* What to work on: All of the data below needs to be set down again, exactly as shown.

* Material to process:
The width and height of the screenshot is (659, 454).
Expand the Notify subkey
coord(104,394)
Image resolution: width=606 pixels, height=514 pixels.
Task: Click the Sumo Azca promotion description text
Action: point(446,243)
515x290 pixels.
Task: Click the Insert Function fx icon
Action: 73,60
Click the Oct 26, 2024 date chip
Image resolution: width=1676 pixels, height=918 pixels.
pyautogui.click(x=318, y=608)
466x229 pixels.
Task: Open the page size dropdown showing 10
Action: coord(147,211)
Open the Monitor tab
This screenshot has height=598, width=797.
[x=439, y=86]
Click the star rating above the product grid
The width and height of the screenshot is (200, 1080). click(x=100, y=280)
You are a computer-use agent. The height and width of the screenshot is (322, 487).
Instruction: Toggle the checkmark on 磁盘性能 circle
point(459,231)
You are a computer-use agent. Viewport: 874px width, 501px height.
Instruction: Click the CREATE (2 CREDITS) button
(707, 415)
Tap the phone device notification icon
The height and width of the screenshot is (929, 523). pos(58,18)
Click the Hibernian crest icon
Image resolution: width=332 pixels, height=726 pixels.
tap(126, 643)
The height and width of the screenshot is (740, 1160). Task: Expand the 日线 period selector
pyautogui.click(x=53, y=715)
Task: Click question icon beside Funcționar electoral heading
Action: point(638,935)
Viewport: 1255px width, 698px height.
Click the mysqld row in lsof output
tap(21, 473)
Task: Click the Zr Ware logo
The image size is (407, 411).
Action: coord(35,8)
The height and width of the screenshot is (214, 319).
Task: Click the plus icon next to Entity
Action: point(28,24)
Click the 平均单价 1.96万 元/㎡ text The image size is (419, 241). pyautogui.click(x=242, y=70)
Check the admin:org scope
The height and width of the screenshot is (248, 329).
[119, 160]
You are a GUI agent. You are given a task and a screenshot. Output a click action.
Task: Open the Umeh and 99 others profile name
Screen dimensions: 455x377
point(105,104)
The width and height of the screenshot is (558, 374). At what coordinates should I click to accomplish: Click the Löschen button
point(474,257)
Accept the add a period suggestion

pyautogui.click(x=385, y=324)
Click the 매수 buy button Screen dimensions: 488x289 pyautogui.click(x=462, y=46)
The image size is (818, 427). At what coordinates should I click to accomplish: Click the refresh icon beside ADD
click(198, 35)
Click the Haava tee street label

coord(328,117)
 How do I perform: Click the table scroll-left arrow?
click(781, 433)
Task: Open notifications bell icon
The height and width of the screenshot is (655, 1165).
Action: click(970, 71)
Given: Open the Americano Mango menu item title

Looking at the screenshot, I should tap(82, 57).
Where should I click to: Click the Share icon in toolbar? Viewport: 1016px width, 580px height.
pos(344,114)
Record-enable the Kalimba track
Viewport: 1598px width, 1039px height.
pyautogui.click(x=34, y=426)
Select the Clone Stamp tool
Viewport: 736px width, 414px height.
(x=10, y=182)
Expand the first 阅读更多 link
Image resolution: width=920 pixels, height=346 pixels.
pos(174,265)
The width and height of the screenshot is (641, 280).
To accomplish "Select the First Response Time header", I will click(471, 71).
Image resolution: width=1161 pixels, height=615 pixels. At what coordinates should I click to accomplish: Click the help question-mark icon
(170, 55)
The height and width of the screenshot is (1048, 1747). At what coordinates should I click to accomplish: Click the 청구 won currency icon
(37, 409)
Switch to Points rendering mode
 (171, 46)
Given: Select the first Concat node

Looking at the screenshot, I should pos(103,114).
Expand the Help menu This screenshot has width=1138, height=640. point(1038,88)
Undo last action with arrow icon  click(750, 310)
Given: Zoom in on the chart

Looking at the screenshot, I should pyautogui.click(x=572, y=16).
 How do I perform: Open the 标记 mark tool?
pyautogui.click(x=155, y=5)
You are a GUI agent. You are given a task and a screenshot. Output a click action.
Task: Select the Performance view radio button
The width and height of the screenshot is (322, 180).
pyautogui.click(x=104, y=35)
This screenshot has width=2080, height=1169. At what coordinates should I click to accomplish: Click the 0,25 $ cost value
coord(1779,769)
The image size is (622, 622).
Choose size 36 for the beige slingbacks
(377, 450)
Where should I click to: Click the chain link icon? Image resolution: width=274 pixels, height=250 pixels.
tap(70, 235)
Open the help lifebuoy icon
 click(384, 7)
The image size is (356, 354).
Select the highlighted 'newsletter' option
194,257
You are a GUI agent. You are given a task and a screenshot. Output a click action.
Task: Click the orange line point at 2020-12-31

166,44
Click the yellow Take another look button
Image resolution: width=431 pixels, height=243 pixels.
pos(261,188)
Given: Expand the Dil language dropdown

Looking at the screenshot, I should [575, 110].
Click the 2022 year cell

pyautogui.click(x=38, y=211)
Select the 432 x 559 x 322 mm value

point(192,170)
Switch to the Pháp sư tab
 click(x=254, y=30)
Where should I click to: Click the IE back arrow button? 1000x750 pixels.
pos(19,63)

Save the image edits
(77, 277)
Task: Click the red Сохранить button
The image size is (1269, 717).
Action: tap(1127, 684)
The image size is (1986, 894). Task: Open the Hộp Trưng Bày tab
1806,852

* Answer section:
The width and height of the screenshot is (659, 454).
Expand the Notify subkey
coord(104,394)
Image resolution: width=606 pixels, height=514 pixels.
Task: Click the Sumo Azca promotion description text
Action: point(446,243)
515x290 pixels.
Task: Click the Insert Function fx icon
Action: 73,60
Click the Oct 26, 2024 date chip
Image resolution: width=1676 pixels, height=918 pixels.
pyautogui.click(x=318, y=608)
466x229 pixels.
Task: Open the page size dropdown showing 10
Action: coord(147,211)
Open the Monitor tab
This screenshot has height=598, width=797.
[x=439, y=86]
Click the star rating above the product grid
The width and height of the screenshot is (200, 1080). click(x=100, y=280)
You are a computer-use agent. The height and width of the screenshot is (322, 487).
Instruction: Toggle the checkmark on 磁盘性能 circle
point(459,231)
You are a computer-use agent. Viewport: 874px width, 501px height.
Instruction: Click the CREATE (2 CREDITS) button
(707, 415)
Tap the phone device notification icon
The height and width of the screenshot is (929, 523). pos(58,18)
Click the Hibernian crest icon
Image resolution: width=332 pixels, height=726 pixels.
tap(126, 643)
The height and width of the screenshot is (740, 1160). Task: Expand the 日线 period selector
pyautogui.click(x=53, y=715)
Task: Click question icon beside Funcționar electoral heading
Action: point(638,935)
Viewport: 1255px width, 698px height.
Click the mysqld row in lsof output
tap(21, 473)
Task: Click the Zr Ware logo
The image size is (407, 411).
Action: coord(35,8)
The height and width of the screenshot is (214, 319).
Task: Click the plus icon next to Entity
Action: point(28,24)
Click the 平均单价 1.96万 元/㎡ text The image size is (419, 241). pyautogui.click(x=242, y=70)
Check the admin:org scope
The height and width of the screenshot is (248, 329).
[119, 160]
You are a GUI agent. You are given a task and a screenshot. Output a click action.
Task: Open the Umeh and 99 others profile name
Screen dimensions: 455x377
point(105,104)
The width and height of the screenshot is (558, 374). At what coordinates should I click to accomplish: Click the Löschen button
point(474,257)
Accept the add a period suggestion

pyautogui.click(x=385, y=324)
Click the 매수 buy button Screen dimensions: 488x289 pyautogui.click(x=462, y=46)
The image size is (818, 427). At what coordinates should I click to accomplish: Click the refresh icon beside ADD
click(198, 35)
Click the Haava tee street label

coord(328,117)
 How do I perform: Click the table scroll-left arrow?
click(781, 433)
Task: Open notifications bell icon
The height and width of the screenshot is (655, 1165).
Action: click(970, 71)
Given: Open the Americano Mango menu item title

Looking at the screenshot, I should tap(82, 57).
Where should I click to: Click the Share icon in toolbar? Viewport: 1016px width, 580px height.
pos(344,114)
Record-enable the Kalimba track
Viewport: 1598px width, 1039px height.
pyautogui.click(x=34, y=426)
Select the Clone Stamp tool
Viewport: 736px width, 414px height.
(x=10, y=182)
Expand the first 阅读更多 link
Image resolution: width=920 pixels, height=346 pixels.
pos(174,265)
The width and height of the screenshot is (641, 280).
To accomplish "Select the First Response Time header", I will click(471, 71).
Image resolution: width=1161 pixels, height=615 pixels. At what coordinates should I click to accomplish: Click the help question-mark icon
(170, 55)
The height and width of the screenshot is (1048, 1747). At what coordinates should I click to accomplish: Click the 청구 won currency icon
(37, 409)
Switch to Points rendering mode
 (171, 46)
Given: Select the first Concat node

Looking at the screenshot, I should pos(103,114).
Expand the Help menu This screenshot has width=1138, height=640. point(1038,88)
Undo last action with arrow icon  click(750, 310)
Given: Zoom in on the chart

Looking at the screenshot, I should pyautogui.click(x=572, y=16).
 How do I perform: Open the 标记 mark tool?
pyautogui.click(x=155, y=5)
You are a GUI agent. You are given a task and a screenshot. Output a click action.
Task: Select the Performance view radio button
The width and height of the screenshot is (322, 180).
pyautogui.click(x=104, y=35)
This screenshot has width=2080, height=1169. At what coordinates should I click to accomplish: Click the 0,25 $ cost value
coord(1779,769)
The image size is (622, 622).
Choose size 36 for the beige slingbacks
(377, 450)
Where should I click to: Click the chain link icon? Image resolution: width=274 pixels, height=250 pixels.
tap(70, 235)
Open the help lifebuoy icon
 click(384, 7)
The image size is (356, 354).
Select the highlighted 'newsletter' option
194,257
You are a GUI agent. You are given a task and a screenshot. Output a click action.
Task: Click the orange line point at 2020-12-31

166,44
Click the yellow Take another look button
Image resolution: width=431 pixels, height=243 pixels.
pos(261,188)
Given: Expand the Dil language dropdown

Looking at the screenshot, I should [575, 110].
Click the 2022 year cell

pyautogui.click(x=38, y=211)
Select the 432 x 559 x 322 mm value

point(192,170)
Switch to the Pháp sư tab
 click(x=254, y=30)
Where should I click to: Click the IE back arrow button? 1000x750 pixels.
pos(19,63)

Save the image edits
(77, 277)
Task: Click the red Сохранить button
The image size is (1269, 717).
Action: tap(1127, 684)
The image size is (1986, 894). Task: Open the Hộp Trưng Bày tab
1806,852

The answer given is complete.